| EXERCISE DETAILS |
All lines from the top of the records below through the line holding "The width and height of the screenshot is (313, 177).", and only those, should be printed exactly, minus the pictures.

[Stored data]
════
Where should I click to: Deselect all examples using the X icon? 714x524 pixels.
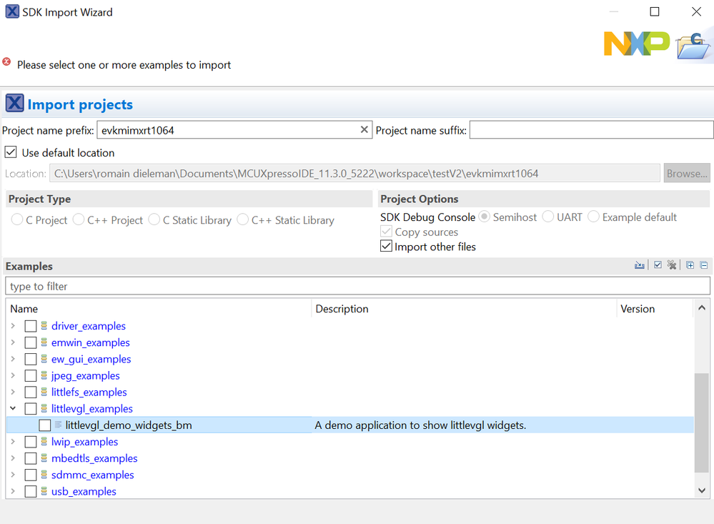point(672,265)
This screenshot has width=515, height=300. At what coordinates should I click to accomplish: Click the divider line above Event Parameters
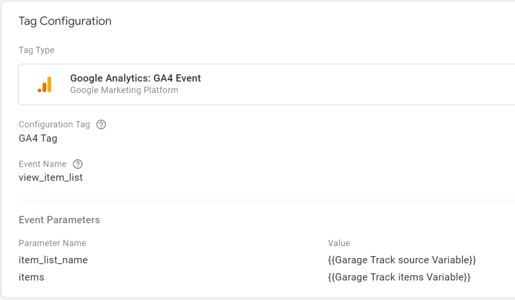(263, 200)
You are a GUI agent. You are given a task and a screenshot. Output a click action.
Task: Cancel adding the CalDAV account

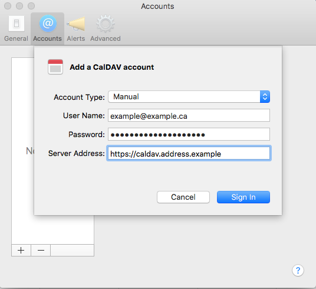pyautogui.click(x=183, y=197)
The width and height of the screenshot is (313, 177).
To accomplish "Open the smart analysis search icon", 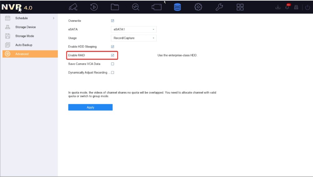I will 136,7.
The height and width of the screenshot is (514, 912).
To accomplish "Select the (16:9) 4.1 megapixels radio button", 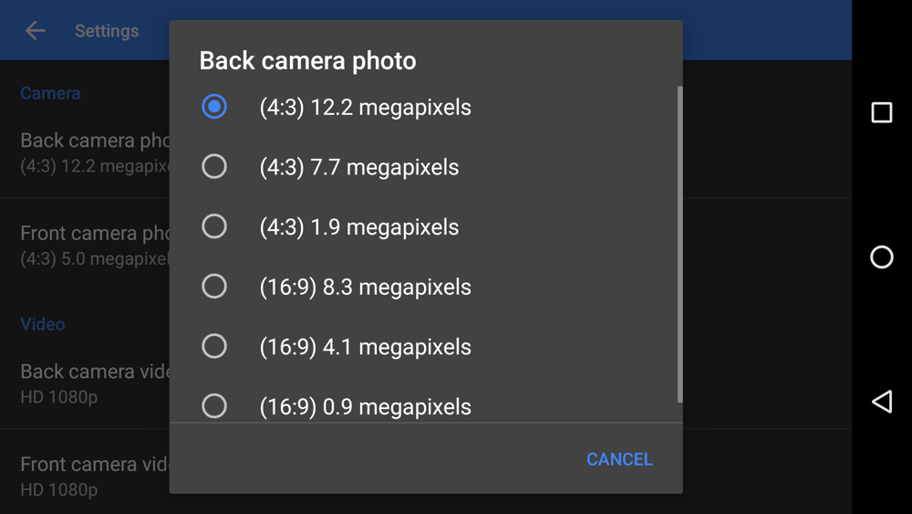I will click(214, 346).
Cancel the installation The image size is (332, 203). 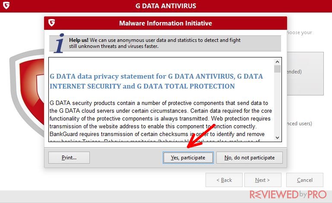[x=305, y=180]
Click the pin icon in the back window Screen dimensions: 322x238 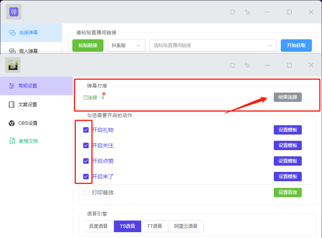tap(247, 12)
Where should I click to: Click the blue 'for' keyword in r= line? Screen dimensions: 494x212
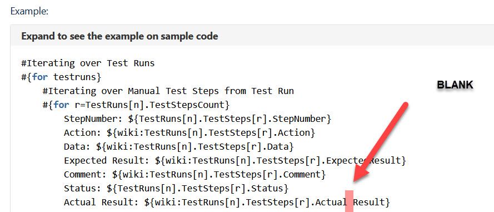pos(61,105)
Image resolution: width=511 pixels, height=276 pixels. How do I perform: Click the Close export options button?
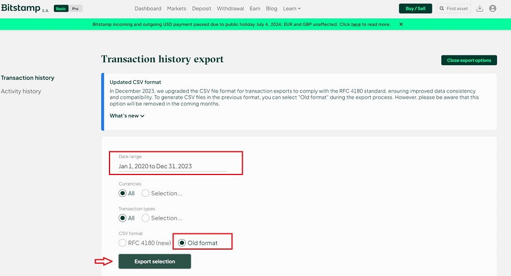click(468, 60)
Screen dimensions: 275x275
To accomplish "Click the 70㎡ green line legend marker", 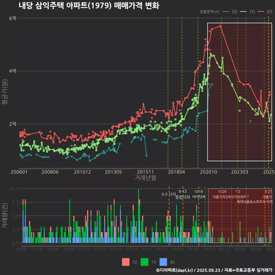I will 243,12.
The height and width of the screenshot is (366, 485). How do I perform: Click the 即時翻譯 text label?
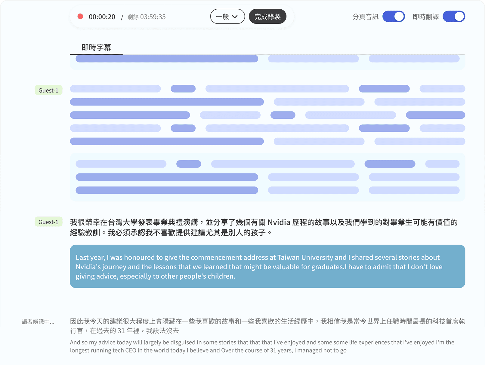(425, 17)
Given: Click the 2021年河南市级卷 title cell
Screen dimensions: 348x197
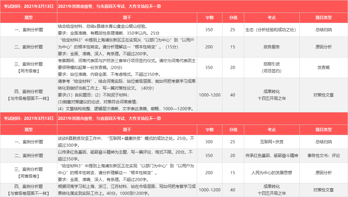Looking at the screenshot, I should point(110,118).
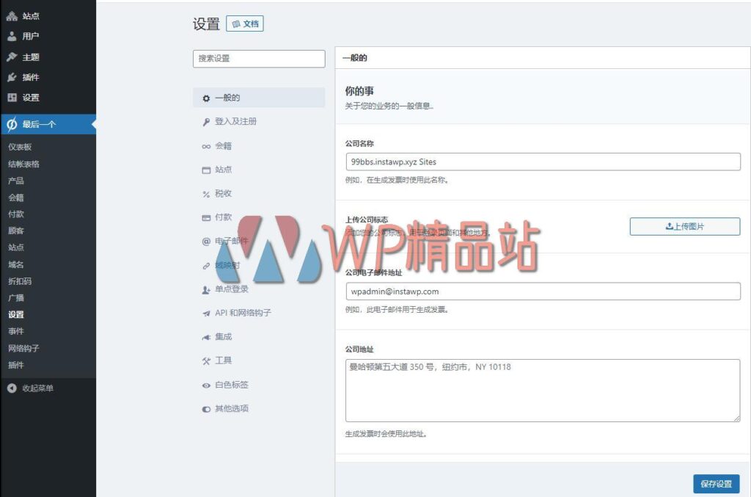Click the person icon for 单点登录

click(x=206, y=289)
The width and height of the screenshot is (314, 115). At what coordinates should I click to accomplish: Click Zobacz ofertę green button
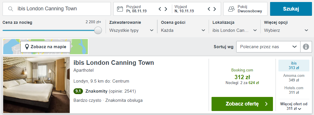242,104
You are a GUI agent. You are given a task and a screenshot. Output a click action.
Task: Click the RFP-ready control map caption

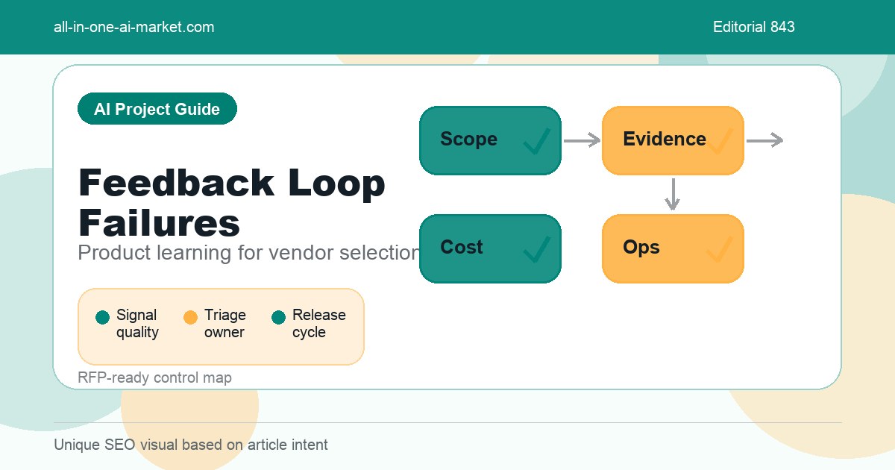tap(154, 377)
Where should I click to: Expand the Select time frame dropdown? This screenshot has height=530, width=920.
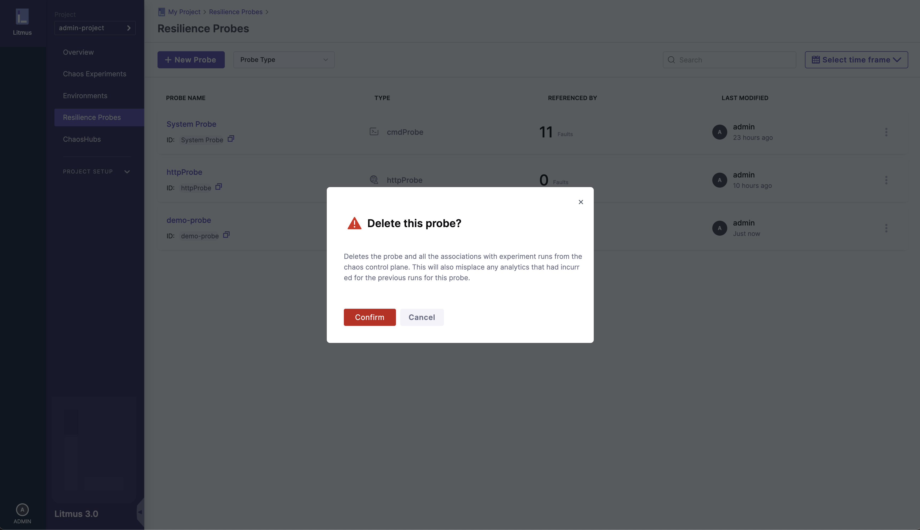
════
| REPLY |
Where should I click to: Deselect all examples using the X icon? 714x524 pixels.
point(672,265)
This screenshot has width=515, height=300. At what coordinates should I click to accomplish: Click the divider line above Event Parameters
(263, 200)
You are a GUI agent. You are given a task and a screenshot. Output a click action.
Task: Cancel adding the CalDAV account

pyautogui.click(x=183, y=197)
The width and height of the screenshot is (313, 177).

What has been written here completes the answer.